Desde diferentes ámbitos, incluso a nivel nacional sigue teniendo repercusión, la refundación de la nueva urbanización aborigen de Misión Pozo Yacaré, en el extremo oeste provincial, lugar donde el gobierno provincial ejecutó todas las obras básicas, desde viviendas, destacamento policial, una iglesia, sala de primeros auxilios, calles demarcadas, escuela, registro civil y otras proyectadas.
Es que se recordó que tras la emergencia, Insfrán prometió a sus pobladores, en su mayoría aborígenes wichí, levantarles un nuevo pueblo sobre la base de un proyecto consensuado y que para su aprobación contó con el aval de los caciques y habitantes lugareños.
Tras encontrarse un lugar apto, se inició la construcción del nuevo espacio con un acto simbólico que el gobernador provincial presidió el 3 de junio de 2005.
El nuevo pueblo se encuentra ubicado sobre una superficie mayor a la anterior, ya que dispone de una extensión de 3.374 hectáreas dentro del departamento de Matacos y alcanza para más de 60 familias de la etnia wichí.

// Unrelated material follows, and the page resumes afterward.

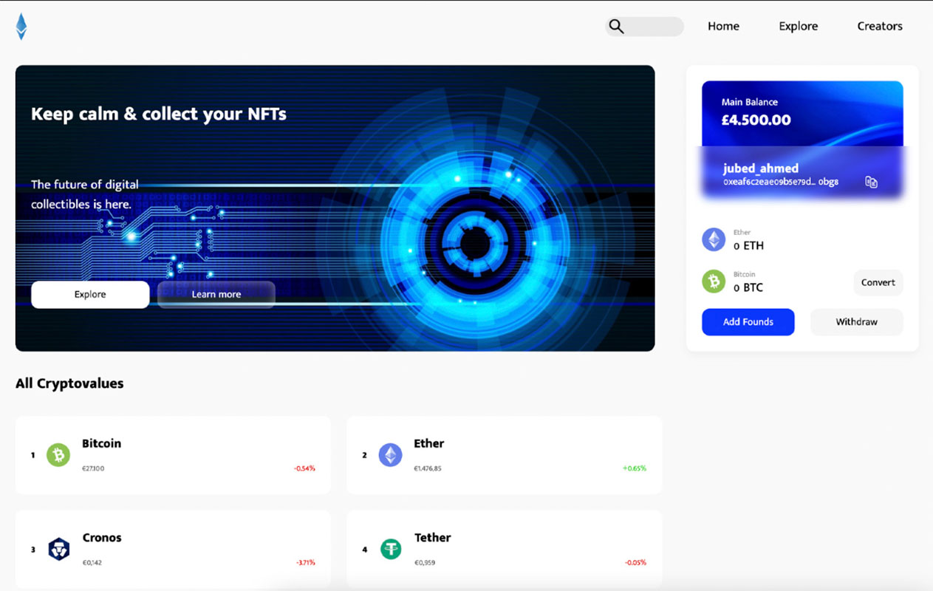
Task: Copy wallet address using the copy icon
Action: [x=871, y=182]
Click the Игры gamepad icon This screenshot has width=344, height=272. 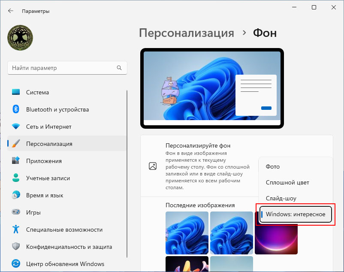coord(16,212)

Este sitio poblado por aborígenes wichí cuenta con 66 viviendas nuevas para sus habitantes, además de todo el equipamiento e infraestructura para que funcionen un destacamento policial, una iglesia, sala de primeros auxilios, calles demarcadas y una plaza (dado que ya disponen de la escuela Nº 420). A eso se suman la sede del Registro Civil y equipos para la provisión de agua potable, entre otros servicios básicos.

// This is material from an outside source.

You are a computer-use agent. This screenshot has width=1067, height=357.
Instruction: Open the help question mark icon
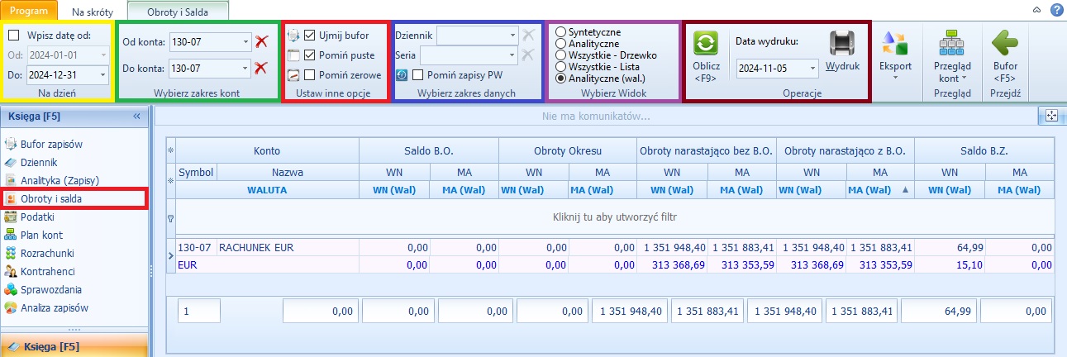coord(1056,9)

Se realizó un trazado urbanístico con un mínimo equipamiento e infraestructura: plaza, escuela, templo, comisión de fomento, comisaría, planta de agua potable, reservas de predios y avenida de acceso que conecta la ruta provincial con un lugarrecreativo lacustre con la expresa finalidad de conformar, en un futuro inmediato, un verdadero centro urbano de aborígenes.